Currently polling is the only way to track status. In the future, Artos may support webhooks:
# Future: Register webhook endpoint
requests.post(
    f"{api_url}/api/v1/documents/generate",
    json={
        **payload,
        "webhook": "https://myapp.com/webhooks/document-complete"
    }
)

# Webhook callback receives completion notification
@app.post("/webhooks/document-complete")
def on_document_complete(event):
    task_id = event['task_id']
    status = event['status']
    document_id = event['document_id']
    # Process completion
Until webhooks are available, use polling.

Best Practices

1. Implement Proper Timeout

Always set a reasonable timeout:
MAX_WAIT = 600  # 10 minutes max

task_id = submit_generation(payload)
result = poll_status(task_id, max_wait=MAX_WAIT)

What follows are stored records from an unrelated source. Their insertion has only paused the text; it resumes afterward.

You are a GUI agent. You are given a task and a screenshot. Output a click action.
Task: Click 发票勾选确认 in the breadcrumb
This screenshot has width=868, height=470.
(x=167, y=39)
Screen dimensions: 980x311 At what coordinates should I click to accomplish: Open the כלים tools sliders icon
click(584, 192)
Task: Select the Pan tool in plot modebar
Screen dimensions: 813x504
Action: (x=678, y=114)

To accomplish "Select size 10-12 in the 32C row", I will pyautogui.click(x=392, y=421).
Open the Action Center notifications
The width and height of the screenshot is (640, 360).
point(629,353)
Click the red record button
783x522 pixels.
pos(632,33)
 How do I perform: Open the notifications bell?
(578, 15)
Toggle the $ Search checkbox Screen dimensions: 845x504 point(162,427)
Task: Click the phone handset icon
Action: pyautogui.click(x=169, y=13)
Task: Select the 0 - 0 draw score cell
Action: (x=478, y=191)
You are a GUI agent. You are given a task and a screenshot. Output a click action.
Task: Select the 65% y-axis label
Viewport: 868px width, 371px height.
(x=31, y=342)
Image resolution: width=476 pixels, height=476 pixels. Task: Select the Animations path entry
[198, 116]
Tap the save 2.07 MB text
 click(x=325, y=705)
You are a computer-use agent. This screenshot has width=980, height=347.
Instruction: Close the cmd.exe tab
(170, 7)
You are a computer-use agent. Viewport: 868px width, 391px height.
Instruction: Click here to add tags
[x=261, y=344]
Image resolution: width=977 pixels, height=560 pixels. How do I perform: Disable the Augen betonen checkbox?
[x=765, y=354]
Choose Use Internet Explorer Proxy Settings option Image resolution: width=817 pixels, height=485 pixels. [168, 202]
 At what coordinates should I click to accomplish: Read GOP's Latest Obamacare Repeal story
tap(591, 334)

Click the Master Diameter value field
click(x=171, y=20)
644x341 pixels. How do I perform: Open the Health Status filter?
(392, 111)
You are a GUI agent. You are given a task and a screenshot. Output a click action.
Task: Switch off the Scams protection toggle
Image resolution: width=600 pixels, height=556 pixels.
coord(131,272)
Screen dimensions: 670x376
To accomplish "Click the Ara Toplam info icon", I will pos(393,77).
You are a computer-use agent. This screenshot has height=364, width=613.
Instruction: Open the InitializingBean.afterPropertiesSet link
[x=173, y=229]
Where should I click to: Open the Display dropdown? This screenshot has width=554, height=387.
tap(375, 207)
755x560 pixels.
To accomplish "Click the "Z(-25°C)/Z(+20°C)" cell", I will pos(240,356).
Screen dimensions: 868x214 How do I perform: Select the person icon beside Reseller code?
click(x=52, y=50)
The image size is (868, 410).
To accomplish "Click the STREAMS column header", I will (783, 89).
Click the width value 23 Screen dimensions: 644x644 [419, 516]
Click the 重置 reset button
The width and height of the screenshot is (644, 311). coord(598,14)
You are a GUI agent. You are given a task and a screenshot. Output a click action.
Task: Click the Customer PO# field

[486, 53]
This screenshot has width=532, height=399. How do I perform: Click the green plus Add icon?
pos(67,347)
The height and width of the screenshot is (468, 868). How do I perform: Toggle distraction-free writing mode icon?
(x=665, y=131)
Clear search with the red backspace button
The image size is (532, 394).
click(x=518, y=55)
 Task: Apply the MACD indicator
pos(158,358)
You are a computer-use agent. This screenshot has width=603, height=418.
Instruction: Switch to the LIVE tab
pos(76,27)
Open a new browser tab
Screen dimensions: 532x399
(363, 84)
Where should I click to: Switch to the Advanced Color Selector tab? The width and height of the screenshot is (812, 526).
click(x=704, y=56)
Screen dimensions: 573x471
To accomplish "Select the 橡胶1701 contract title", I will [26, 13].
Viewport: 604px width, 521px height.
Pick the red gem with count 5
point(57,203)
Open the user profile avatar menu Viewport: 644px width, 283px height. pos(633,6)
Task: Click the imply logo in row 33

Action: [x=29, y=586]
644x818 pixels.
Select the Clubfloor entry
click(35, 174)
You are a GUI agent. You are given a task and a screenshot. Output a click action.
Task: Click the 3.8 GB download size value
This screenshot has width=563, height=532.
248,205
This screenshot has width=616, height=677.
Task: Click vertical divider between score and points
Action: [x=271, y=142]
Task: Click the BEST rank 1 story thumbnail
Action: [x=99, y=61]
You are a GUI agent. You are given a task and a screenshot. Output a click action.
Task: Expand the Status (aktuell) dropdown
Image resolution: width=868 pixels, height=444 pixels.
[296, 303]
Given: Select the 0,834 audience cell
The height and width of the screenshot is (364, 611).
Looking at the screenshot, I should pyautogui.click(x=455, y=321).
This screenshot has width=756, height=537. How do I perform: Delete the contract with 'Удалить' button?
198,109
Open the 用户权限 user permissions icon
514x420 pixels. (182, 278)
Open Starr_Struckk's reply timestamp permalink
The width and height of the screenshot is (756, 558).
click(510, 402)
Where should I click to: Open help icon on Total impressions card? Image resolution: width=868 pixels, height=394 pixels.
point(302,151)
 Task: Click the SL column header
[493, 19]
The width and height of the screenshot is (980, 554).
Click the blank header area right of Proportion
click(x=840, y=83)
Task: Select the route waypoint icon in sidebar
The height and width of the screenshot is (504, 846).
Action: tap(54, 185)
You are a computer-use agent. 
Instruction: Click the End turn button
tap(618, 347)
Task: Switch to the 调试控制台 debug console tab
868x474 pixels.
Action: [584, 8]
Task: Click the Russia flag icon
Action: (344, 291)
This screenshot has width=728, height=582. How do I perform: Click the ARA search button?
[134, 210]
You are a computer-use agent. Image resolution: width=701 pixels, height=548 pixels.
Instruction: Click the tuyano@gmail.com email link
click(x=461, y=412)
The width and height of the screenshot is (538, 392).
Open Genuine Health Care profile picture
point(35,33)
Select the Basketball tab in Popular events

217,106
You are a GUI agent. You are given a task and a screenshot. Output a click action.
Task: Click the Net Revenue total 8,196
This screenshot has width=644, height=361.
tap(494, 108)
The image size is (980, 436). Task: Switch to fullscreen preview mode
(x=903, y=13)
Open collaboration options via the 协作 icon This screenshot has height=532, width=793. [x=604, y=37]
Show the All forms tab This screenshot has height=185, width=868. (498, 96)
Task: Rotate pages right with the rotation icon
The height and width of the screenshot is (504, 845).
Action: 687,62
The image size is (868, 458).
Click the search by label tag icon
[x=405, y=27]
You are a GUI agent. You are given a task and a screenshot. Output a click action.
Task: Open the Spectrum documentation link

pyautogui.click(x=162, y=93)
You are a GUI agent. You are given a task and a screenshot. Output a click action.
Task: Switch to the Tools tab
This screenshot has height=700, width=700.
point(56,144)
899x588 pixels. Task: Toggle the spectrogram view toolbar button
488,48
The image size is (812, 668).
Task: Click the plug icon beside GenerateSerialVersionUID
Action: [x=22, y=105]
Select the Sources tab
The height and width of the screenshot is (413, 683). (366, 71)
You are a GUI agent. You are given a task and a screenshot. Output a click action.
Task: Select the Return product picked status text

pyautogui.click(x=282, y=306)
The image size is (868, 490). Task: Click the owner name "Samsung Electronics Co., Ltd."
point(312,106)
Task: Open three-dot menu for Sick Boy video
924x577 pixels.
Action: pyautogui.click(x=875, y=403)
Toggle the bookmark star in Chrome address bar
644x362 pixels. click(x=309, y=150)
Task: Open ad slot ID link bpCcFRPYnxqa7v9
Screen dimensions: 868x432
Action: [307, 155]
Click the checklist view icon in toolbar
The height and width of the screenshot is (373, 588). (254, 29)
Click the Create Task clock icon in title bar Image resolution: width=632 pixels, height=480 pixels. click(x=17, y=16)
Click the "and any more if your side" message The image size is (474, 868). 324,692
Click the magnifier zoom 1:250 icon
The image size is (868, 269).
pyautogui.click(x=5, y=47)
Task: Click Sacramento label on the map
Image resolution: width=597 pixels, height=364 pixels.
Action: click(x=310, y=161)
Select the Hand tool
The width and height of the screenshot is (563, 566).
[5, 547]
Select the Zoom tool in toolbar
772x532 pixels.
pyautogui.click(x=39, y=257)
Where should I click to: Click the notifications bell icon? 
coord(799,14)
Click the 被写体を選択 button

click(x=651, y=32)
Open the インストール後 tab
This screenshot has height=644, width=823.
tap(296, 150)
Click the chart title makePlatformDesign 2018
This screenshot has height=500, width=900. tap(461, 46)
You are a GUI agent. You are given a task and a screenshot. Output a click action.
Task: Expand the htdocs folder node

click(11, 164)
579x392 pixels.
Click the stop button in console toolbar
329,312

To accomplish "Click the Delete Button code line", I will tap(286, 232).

2. Use Exponential Backoff

Start fast, slow down over time:
wait_time = 1
while True:
    status = get_status(task_id)
    if status['status'] != 'Generating':
        break
    wait_time = min(wait_time * 1.5, 30)
    time.sleep(wait_time)

3. Handle Errors Gracefully

Always handle failure cases:
try:
    task_id = submit_generation(payload)
except Exception as e:
    logger.error(f"Generation submission failed: {e}")
    notify_user_of_failure()

try:
    result = poll_status(task_id)
except TimeoutError:
    logger.error(f"Task {task_id} timed out")
    notify_user_of_timeout()

4. Log Task IDs

Keep task IDs for debugging and support:
logger.info(f"Document generation started", extra={
    "task_id": task_id,
    "document_type": payload['document_type'],
    "user_id": current_user.id
})

5. Cache Status

Avoid polling the same task multiple times:
# Use caching to avoid duplicate requests
status_cache = {}

def get_cached_status(task_id, cache_ttl=10):
    if task_id in status_cache:
        cached_time, cached_status = status_cache[task_id]
        if time.time() - cached_time < cache_ttl:
            return cached_status

    status = requests.get(f"/status/{task_id}").json()
    status_cache[task_id] = (time.time(), status)
    return status